Archive for March, 2012

Sam’s Greenstone Blog 30/3/2012

admin. Friday, March 30th, 2012.

Just a short entry today to say that this week has mostly consisted of working on minor features and fixes. All of the major new features are mostly done now and we are nearing the final testing stage before we can release Greenstone 3.

Anu’s blog entry for 5 March – 23 March

ak19. Friday, March 23rd, 2012.

The first two weeks involved:

  • generating some files for translation of the Greenstone interface (Mongolian, Bhutanese) and committing changes translators had submitted (Laotian)
  • fixing up the GS2 CORBA code, including bringing it up to speed with the rest of GS2’s runtime code, so that CORBA works again: it can now compile once more, and the corbaserver and corbarecptldd client program run well against each other when on the same machine. Running the server against the client in a remote situation does not yet work, but it did not work in the demo/hello-1 example of the now-updated MICO package either.
  • there was still a small error in the way the PDFBox extension tests for Java when Java is version 1.7 that made the extension not work with JDK1.7. The test for the presence of Java now has to run java -version rather than just java, since the return value in Java 7 is different from that in Java 6.
  • when testing the Powerpoint plugin, it was found that the OpenOffice extension needed to be corrected to make jodconverter use the same port as that which OpenOffice is run on. It was moreover discovered that users can’t already have the graphical user interface of OO running in the background, nor can they start this, during Greenstone’s processing of documents using the OO extension.

This week:

  • there was some issue with Greenstone 3’s tomcat server crashing on 64 bit Linux owing to a Java segmentation fault created by an error in the JNI code. Dr Bainbridge found out that the number of bytes to store pointers to data structures shared between Java and C++ code needed to be long rather than int, so MG’s and MGPP’s JNI code was updated. The error has not returned since, but debugging code has been left in for future debugging if required.
  • Dr Te Taka hoped to update the Maori translations for Greenstone’s interface using Google’s Translator Toolkit (GTT), and suggested that Greenstone’s translation process be expanded to allow this so that other translators too could benefit from the toolkit for translation if they wanted. He found out that the toolkit accepted an open-XML format called TMX, Translation Memory eXchange, and thus would need the strings that required translation to be converted into the TMX XML format (rather than into the usual spreadsheets versions of the .excel.xml format which we currently generate). Two new XSLT files have been written which Te Taka may kindly be testing for us: the first generates the TMX translation files that translators can load into Google’s Translator Toolkit. The second XSLT takes translated TMX files and converts them into an intermediary format that can be processed in the usual manner when submitting new and updated translations back into Greenstone.
  • currently looking at usersDB in GS3 having the correct values on startup.

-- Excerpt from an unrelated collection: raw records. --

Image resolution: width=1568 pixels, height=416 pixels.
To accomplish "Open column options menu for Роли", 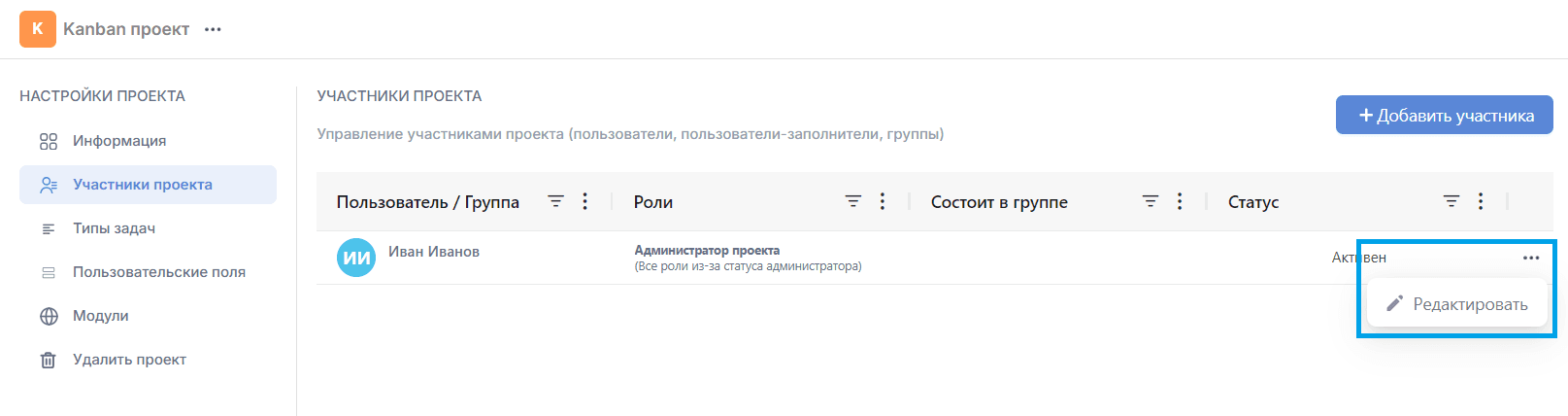I will click(x=882, y=201).
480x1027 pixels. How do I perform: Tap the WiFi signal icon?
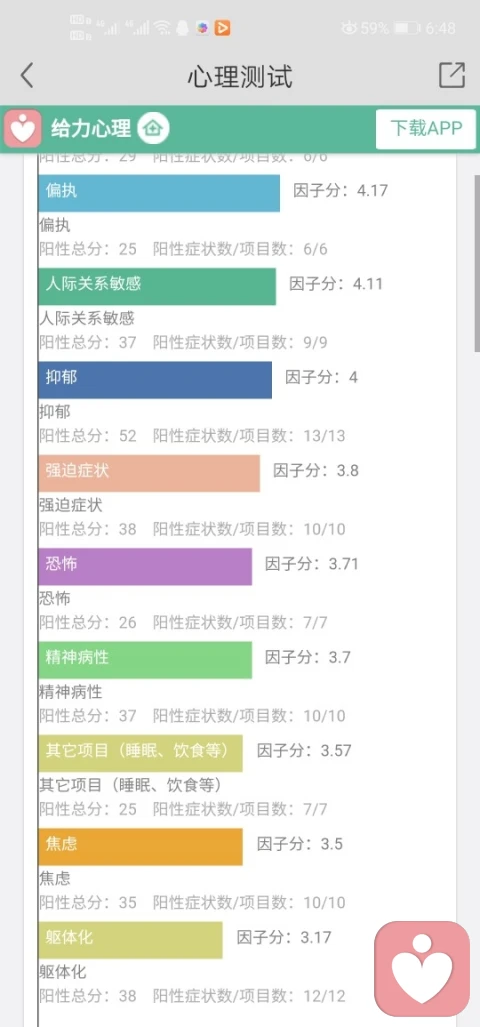pos(163,28)
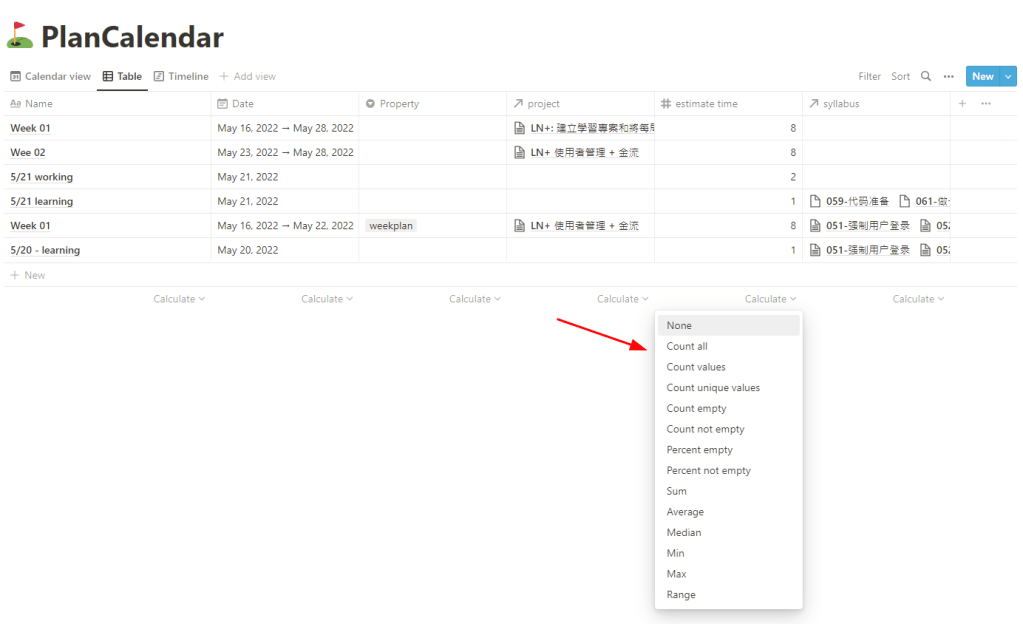Click the Filter button
The height and width of the screenshot is (624, 1023).
tap(869, 76)
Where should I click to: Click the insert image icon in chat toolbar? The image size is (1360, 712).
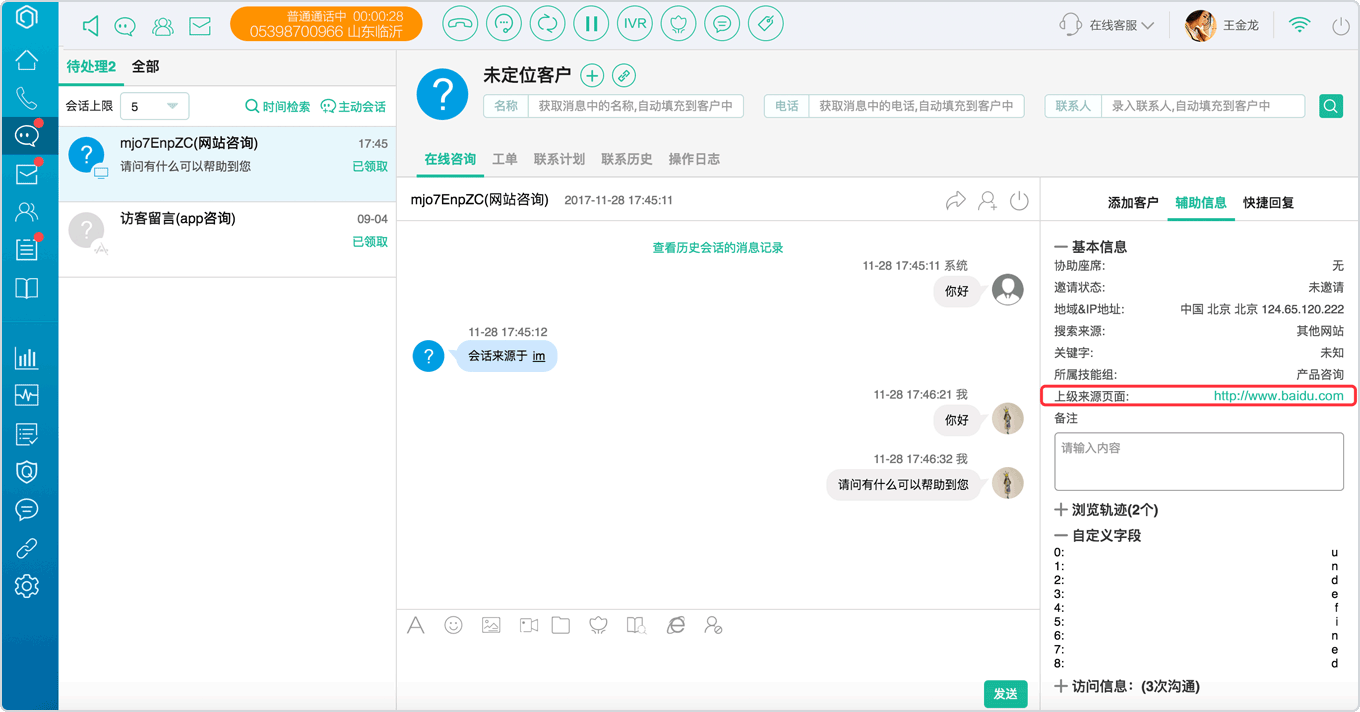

Update: did not get much further with the GS3 usersDB as there was a lot more to be done with the translation files for GTT and their processing. The process became clearer thanks to Te Taka’s explanations and his testing at each stage. TMX files will only be needed the first time a translator migrates from GS’s usual translation procedure, which makes use of excel spreadsheet files, to Google’s toolkit. The TMX file will start them up with all the up-to-date translated strings that are available so far in GS3 for the selected language. For the strings that need to be translated and updated, the translator will get a text file that contains the unicode spreadsheet data (as comma separated values, but the file will have a .txt extension instead of .csv in order to preserve the unicode). The translator will then copy the English and <Language> columns of the spreadsheet into the GTT. Once their translation work is done, they can send these same columns back by way of the same spreadsheet.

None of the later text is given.